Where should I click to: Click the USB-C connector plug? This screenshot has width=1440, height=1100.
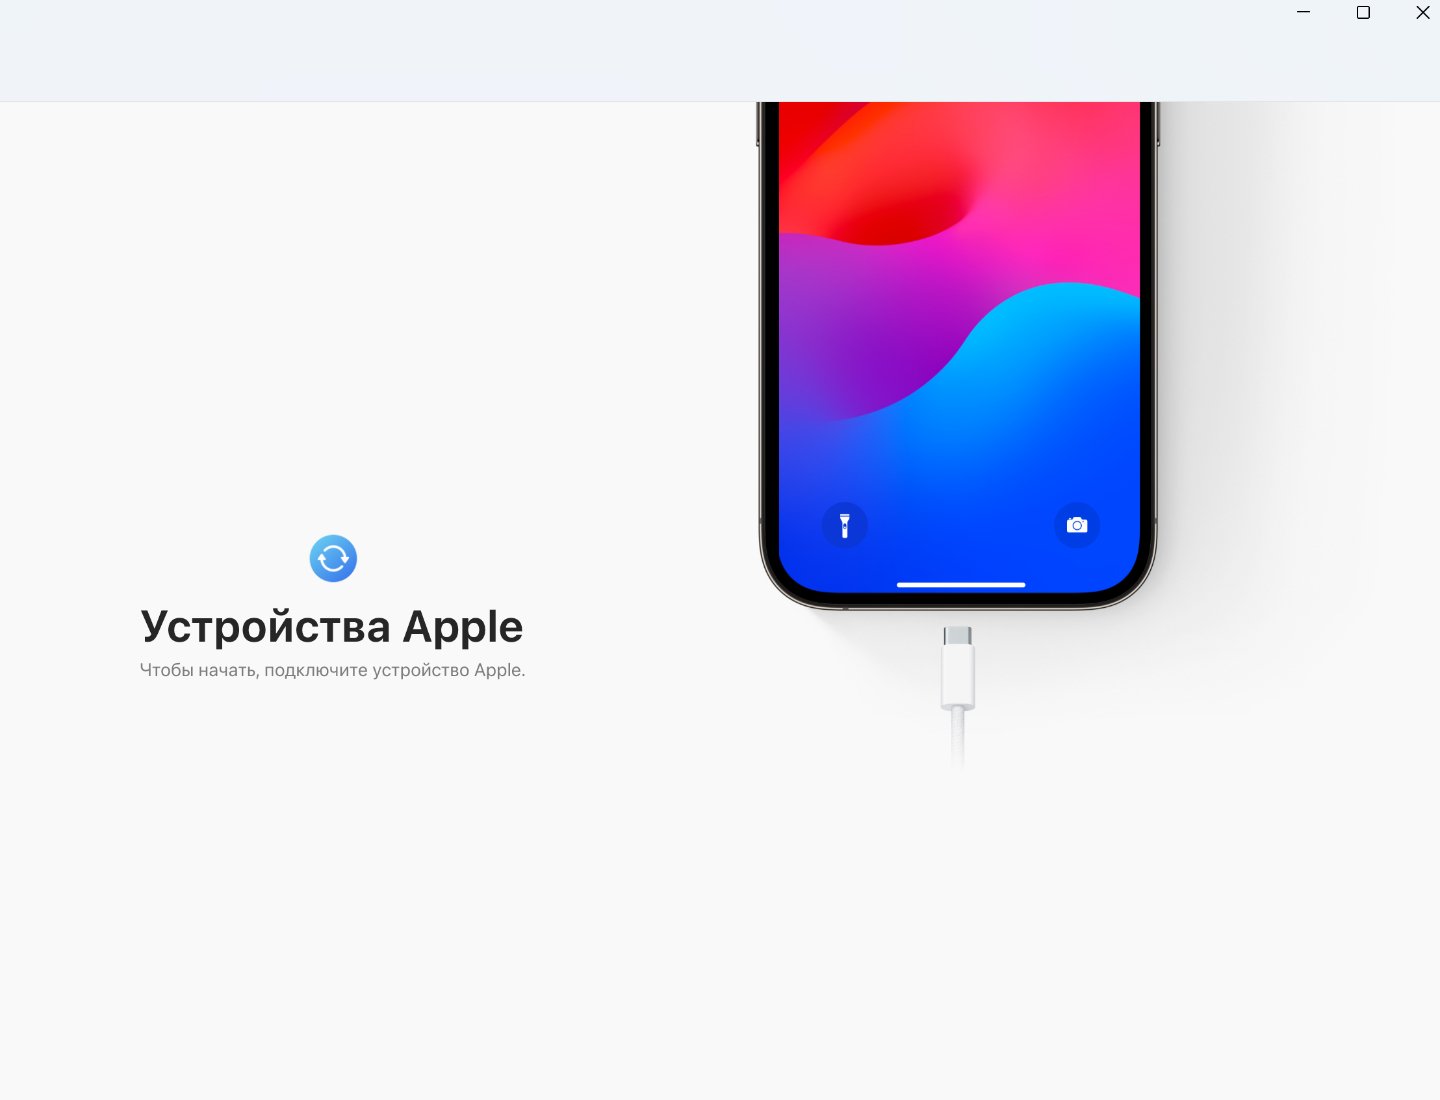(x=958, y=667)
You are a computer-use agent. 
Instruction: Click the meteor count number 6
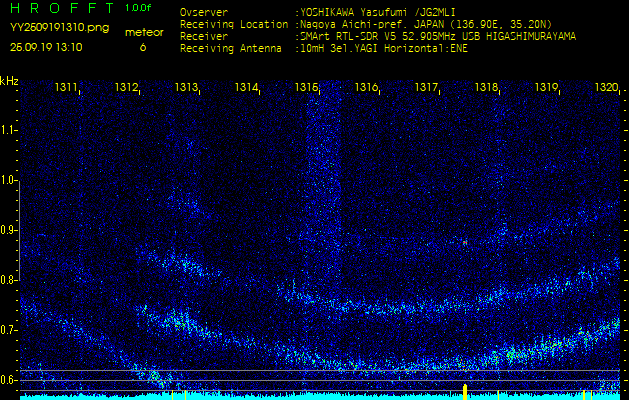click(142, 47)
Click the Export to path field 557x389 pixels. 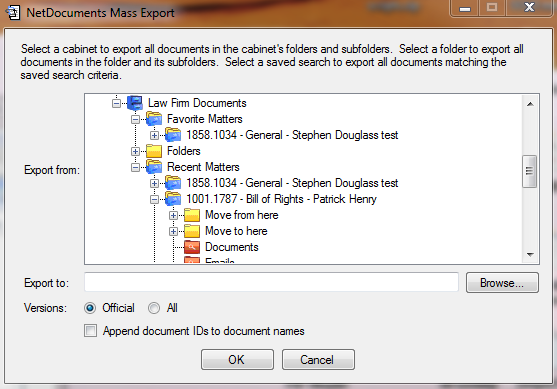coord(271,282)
---
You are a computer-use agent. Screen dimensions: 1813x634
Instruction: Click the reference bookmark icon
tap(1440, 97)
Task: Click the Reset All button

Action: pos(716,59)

**WHAT TO DO**
Find each line in the records above that contains "computer", and copy it.

**YOUR RESPONSE**
You are a computer-use agent. 
You are a computer-use agent. Screen dimensions: 1813x634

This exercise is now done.